Rides were 29, 49, 75 and 107 miles. The course was well marked and the start was reasonably close to published time. There was a great bbq chicken dinner after the ride, too. I have no other rides to compare it to but all in all it seemed very well done. The sheriff's office was there to get us through traffic and the Valdosta Amateur Radio Club helped with commuications. Of course, there were city employees at various points along the way who were always cheerful and helpful.

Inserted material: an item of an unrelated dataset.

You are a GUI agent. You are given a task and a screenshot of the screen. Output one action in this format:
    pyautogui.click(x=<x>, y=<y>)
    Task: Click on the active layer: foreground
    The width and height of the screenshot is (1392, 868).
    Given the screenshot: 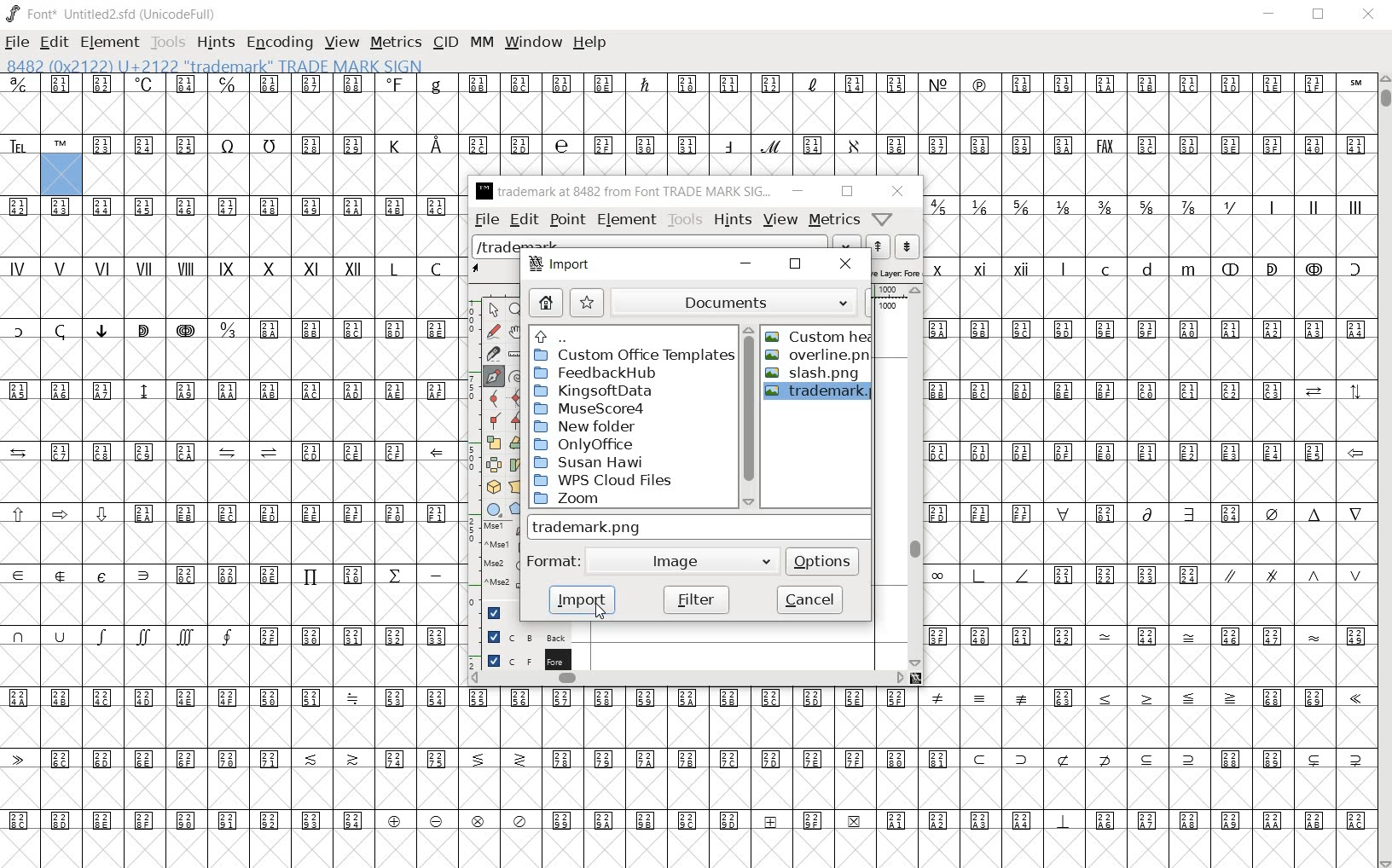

This was my first participation in an organized bike ride or even riding with a group since I usually ride alone. I couldn't believe how effective drafting is! At the beginning of the ride there was a group of riders ahead of me and I was having trouble keeping up. Once I got within 5-6 feet of one of the riders I suddenly found myself having to use my brakes to keep from getting too close. Pedaling was much easier.

I've ridden 32 miles with not much of a problem (as you can tell I new at this). While it wasn't that bad physically my butt didn't want anymore. I wisely chose to do the 29 miler since this was my first organized ride and I had a pretty bad chest cold. Glad I did. I was trashed later that day. The cold really did me in.

The SAGs were pretty good but could have used more cups. Most people just refilled their bottles anyway.

The first picture is the start and the second is one of the SAGs.



















MB


----------



## kayakado (Aug 23, 2004)

I did this ride last year and really enjoyed it. It sounds like this year was even better! Thanks for the pictures and ride report.


----------